WHAT TO WORK ON - Identify every line in the records below that contains the word "help", and copy each of those lines.
(SOURCE MATERIAL begins)
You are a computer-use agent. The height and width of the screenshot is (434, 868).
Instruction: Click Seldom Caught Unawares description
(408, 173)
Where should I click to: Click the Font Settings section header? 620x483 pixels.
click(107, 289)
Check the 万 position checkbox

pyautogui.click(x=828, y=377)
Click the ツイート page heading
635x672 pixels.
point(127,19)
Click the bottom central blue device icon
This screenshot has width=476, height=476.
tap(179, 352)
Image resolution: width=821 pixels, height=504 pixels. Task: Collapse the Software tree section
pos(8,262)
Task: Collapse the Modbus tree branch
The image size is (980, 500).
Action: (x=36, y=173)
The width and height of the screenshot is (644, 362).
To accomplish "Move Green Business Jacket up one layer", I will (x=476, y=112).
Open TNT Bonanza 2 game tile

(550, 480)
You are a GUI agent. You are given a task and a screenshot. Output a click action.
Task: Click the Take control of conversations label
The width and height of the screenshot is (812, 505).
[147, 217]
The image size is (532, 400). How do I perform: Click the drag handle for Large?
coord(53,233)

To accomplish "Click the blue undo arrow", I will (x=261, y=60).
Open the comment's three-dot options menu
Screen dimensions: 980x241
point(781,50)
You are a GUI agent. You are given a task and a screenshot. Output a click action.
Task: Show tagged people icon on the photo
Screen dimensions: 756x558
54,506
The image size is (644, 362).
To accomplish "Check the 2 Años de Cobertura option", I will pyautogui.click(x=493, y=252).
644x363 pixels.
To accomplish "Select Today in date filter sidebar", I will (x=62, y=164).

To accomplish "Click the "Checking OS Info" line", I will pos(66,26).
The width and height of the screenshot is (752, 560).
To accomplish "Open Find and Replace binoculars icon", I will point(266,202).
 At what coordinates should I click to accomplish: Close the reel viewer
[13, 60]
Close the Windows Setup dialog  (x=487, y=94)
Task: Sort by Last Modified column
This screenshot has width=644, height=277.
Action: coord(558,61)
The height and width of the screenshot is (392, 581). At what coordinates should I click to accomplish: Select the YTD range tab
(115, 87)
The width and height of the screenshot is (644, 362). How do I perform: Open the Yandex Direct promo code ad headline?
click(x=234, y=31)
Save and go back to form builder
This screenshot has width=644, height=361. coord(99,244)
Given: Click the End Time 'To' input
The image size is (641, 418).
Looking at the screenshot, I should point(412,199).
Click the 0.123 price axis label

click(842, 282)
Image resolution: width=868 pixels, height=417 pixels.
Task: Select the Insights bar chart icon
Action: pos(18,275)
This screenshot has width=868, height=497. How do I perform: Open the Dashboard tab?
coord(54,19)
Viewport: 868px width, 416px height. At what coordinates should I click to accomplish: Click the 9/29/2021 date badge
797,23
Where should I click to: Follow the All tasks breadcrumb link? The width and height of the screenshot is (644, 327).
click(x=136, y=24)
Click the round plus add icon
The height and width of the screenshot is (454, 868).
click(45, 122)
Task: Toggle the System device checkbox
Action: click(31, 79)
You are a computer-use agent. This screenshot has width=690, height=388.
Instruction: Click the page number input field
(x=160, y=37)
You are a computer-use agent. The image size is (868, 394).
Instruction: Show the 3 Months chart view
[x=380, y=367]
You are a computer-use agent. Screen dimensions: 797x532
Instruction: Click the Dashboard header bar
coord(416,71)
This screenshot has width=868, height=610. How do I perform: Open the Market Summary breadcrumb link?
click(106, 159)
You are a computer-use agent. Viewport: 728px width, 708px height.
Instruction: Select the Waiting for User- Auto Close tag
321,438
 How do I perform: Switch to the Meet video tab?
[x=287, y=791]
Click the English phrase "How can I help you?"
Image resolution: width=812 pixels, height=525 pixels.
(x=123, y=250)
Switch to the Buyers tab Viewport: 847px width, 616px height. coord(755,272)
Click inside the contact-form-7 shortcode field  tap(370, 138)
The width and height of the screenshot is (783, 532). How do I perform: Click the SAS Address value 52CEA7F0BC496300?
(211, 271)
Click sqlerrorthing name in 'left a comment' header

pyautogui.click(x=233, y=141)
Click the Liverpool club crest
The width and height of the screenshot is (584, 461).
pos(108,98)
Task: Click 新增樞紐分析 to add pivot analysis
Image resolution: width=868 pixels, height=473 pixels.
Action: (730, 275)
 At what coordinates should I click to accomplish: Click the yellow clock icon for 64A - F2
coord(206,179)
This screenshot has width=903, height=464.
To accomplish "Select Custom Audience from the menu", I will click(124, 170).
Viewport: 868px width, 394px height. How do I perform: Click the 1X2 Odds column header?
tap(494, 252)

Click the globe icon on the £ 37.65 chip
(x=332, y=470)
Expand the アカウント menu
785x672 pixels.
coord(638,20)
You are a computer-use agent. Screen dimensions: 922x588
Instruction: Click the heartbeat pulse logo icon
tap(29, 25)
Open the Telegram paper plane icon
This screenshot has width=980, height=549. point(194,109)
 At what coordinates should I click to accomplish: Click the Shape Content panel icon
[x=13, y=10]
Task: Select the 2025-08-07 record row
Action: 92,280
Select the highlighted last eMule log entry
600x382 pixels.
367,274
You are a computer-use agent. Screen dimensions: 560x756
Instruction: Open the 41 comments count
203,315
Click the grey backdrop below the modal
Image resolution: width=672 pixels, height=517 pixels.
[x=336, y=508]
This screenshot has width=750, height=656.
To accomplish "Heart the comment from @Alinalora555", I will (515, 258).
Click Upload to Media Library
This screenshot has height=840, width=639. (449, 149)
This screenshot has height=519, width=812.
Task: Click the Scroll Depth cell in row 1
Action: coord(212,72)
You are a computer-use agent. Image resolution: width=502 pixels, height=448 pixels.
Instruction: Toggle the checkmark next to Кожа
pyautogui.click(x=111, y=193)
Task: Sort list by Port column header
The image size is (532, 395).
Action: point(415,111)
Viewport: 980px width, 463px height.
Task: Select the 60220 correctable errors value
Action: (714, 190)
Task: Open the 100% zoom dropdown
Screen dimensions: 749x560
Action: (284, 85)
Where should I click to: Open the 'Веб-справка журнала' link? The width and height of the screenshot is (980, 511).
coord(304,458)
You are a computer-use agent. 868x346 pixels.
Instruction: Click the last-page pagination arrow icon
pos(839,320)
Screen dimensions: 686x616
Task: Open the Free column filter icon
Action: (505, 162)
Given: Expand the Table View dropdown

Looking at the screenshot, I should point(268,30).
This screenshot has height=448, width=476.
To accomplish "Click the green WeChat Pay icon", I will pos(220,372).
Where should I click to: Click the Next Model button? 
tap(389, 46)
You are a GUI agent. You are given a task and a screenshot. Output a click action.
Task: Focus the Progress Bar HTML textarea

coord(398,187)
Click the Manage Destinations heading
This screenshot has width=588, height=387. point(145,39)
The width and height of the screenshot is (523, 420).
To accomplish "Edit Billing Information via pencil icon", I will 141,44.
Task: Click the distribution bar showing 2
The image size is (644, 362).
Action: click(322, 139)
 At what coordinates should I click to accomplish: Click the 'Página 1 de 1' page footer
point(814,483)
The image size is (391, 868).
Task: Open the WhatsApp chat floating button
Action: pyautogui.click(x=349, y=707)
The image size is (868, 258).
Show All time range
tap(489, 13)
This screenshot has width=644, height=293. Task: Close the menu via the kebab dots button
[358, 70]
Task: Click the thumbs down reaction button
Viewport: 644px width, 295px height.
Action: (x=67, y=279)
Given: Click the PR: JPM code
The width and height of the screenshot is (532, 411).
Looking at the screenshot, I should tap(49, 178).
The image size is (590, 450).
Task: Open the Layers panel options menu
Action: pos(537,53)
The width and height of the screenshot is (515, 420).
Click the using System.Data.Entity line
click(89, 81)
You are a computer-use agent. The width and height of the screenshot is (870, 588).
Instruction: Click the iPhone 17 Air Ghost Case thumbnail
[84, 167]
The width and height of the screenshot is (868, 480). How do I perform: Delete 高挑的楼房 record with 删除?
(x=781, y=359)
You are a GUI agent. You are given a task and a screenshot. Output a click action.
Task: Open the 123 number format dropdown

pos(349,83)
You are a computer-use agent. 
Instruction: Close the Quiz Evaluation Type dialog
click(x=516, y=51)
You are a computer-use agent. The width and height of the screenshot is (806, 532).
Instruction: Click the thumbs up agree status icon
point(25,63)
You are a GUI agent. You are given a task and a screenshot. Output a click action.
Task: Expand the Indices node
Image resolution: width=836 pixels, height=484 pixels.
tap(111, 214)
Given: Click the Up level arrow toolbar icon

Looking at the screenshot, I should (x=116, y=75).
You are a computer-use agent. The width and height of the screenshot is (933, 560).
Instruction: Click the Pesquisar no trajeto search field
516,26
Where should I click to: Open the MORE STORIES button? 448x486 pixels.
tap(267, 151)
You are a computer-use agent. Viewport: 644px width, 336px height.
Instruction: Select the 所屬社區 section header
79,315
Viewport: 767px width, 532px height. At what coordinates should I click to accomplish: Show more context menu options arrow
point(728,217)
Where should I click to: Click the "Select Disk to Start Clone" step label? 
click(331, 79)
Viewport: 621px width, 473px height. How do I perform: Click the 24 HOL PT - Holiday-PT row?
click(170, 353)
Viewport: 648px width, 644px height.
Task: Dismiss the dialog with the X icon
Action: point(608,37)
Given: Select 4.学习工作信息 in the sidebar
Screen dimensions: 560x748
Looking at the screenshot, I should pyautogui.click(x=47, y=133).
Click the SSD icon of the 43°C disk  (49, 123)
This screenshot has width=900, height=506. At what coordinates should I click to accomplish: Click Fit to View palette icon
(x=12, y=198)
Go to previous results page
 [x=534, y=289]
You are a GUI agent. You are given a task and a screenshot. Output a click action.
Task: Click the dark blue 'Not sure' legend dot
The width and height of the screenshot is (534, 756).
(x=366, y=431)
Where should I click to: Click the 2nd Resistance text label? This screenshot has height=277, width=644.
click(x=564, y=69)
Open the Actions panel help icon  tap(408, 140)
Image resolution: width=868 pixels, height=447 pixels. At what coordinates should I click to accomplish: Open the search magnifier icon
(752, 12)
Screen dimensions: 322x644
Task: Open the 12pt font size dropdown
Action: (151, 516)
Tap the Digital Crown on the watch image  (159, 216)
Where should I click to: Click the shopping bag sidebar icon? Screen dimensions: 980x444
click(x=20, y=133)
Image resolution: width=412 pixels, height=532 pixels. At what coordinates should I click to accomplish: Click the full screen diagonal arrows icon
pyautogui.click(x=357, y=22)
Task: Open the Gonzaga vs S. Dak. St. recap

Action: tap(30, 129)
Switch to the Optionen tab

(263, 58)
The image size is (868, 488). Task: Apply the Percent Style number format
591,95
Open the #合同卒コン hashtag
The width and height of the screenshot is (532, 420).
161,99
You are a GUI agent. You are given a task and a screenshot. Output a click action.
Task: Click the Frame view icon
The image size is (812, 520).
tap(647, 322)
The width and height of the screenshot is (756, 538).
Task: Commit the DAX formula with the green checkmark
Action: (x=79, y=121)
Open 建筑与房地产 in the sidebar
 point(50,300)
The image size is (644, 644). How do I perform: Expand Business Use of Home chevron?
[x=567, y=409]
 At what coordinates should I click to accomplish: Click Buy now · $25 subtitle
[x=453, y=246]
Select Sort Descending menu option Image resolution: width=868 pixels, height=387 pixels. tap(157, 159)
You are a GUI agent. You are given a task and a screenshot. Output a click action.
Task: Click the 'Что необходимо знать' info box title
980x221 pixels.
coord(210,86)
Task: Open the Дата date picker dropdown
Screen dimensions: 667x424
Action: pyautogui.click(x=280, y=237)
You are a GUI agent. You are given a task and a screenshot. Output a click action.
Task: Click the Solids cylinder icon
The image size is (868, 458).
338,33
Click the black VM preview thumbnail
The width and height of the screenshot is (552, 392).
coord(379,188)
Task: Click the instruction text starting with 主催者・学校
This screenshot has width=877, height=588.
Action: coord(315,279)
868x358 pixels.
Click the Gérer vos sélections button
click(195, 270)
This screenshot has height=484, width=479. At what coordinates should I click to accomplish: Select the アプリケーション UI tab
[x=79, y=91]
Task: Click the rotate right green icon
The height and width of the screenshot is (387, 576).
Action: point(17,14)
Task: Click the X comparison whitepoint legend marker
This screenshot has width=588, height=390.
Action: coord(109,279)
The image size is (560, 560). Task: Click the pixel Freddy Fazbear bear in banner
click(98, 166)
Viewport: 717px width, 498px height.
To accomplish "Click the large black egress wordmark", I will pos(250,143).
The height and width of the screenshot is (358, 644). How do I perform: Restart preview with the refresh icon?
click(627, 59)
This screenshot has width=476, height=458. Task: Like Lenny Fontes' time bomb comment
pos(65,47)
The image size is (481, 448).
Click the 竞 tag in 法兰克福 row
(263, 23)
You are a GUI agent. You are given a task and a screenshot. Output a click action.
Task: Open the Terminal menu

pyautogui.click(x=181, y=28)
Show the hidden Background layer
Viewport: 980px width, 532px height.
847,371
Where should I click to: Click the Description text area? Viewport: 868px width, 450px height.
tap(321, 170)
(SOURCE MATERIAL ends)
OUTPUT FOR THIS EXERCISE -
Click the English phrase "How can I help you?"
Open the Actions panel help icon  tap(408, 140)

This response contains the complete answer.